Define input, ouput, intermediate data nodes #1363

FlorianJacta · 2024-06-05T12:34:09Z

Description

The goal of this issue is to discuss what does input, ouput, intermediate data nodes mean.

Solution Proposed

To my mind, the concept of input, output and intermediate data nodes are relative to the DAG.

In my opinion, <data node>.is_input doesn't have a meaning for example by itself.

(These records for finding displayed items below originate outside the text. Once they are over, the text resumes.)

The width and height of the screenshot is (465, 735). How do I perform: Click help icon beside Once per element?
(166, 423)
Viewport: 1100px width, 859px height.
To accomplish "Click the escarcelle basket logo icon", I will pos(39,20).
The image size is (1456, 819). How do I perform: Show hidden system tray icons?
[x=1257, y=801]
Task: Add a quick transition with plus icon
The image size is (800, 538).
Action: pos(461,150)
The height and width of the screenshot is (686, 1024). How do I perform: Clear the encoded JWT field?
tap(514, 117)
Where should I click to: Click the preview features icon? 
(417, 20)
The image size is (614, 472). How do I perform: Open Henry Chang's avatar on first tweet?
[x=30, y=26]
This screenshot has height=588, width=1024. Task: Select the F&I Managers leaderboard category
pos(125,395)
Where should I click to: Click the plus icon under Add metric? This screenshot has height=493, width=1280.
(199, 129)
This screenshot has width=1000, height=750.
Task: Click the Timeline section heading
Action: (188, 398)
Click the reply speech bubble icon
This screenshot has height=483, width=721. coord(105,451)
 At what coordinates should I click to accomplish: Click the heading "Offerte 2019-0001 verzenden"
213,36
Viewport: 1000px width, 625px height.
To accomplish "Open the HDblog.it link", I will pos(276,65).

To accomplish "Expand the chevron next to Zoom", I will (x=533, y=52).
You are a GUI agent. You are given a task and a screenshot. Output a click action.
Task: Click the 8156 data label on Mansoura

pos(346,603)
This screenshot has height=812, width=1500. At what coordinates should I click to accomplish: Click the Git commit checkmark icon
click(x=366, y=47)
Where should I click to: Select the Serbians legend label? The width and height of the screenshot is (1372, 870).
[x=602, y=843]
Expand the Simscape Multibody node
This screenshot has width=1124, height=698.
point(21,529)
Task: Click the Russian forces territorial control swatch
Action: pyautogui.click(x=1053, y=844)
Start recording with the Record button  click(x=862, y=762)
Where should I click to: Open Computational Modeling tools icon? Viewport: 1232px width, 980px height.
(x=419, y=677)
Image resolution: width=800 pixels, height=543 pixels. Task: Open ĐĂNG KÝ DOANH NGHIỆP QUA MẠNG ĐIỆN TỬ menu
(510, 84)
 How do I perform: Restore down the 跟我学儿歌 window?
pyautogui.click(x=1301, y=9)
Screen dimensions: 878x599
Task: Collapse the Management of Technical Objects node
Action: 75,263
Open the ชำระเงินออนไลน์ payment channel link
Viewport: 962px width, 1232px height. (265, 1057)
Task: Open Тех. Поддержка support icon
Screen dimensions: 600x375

This concept should be attached to the objects representing a DAG:

Config (even if the config does not represent a DAG directly, it can represent mutiple scenario configs that creates a DAG)
Scenario / Scenario Config
Sequence

In other terms:

Config.inputs should return the list of inputs corresponding to the DAG created by all the Scenario Configs
Config.outputs should return the list of outputs corresponding to the DAG created by all the Scenario Configs
<Scenario>.inputs should return the list of inputs corresponding to the DAG created by THE Scenario (Config)
<Scenario>.outputs should return the list of outputs corresponding to the DAG created by THE Scenario (Config)
<Sequence>.inputs should return the list of inputs corresponding to the DAG created by THE Sequence
<Sequence>.outputs should return the list of outputs corresponding to the DAG created by THE Sequence

I think the inputs/outputs of interest for the Data Node Selector are the ones relative to the whole Config.

Impact of Solution

No response

Additional Context

No response

Acceptance Criteria

Ensure new code is unit tested, and check code coverage is at least 90%.
Create related issue in taipy-doc for documentation and Release Notes.
Check if a new demo could be provided based on this, or if legacy demos could be benefit from it.
Ensure any change is well documented.

Code of Conduct

I have checked the existing issues.
I am willing to work on this issue (optional)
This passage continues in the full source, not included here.